[BEGIN Available records]

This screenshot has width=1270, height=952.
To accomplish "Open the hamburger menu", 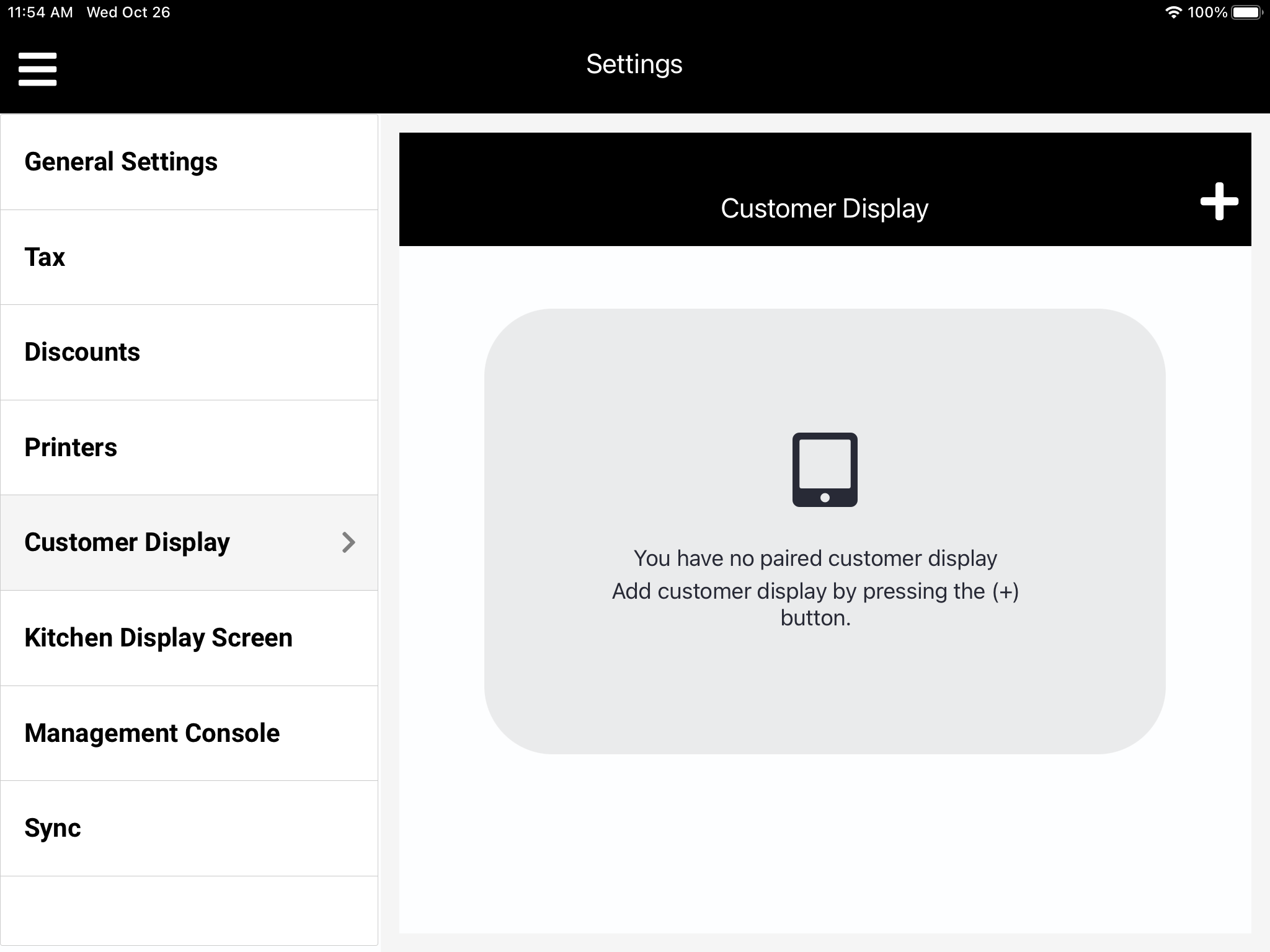I will coord(37,69).
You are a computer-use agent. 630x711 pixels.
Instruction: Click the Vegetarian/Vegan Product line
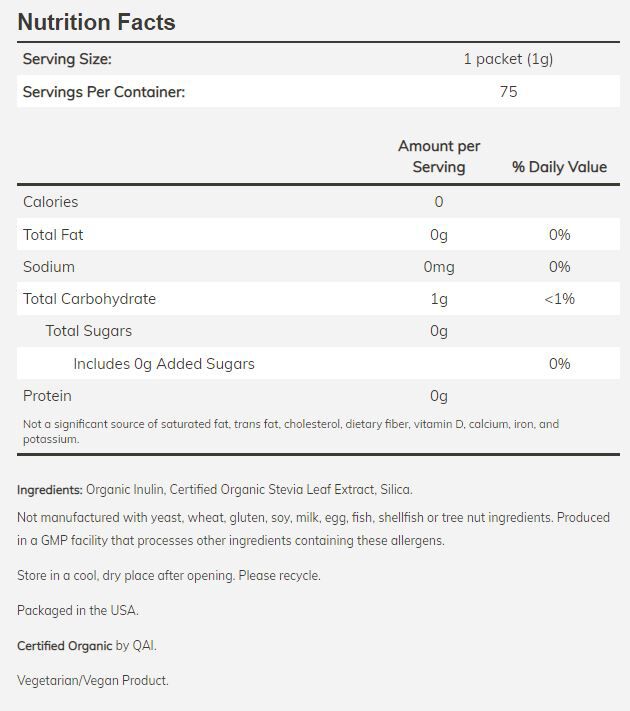click(x=93, y=680)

[END Available records]

## What you need to do
From the listing above, pull out every line that contains the string "This", treating uppercase and lowercase letters as different.

## Exercise output
This screenshot has width=1270, height=952.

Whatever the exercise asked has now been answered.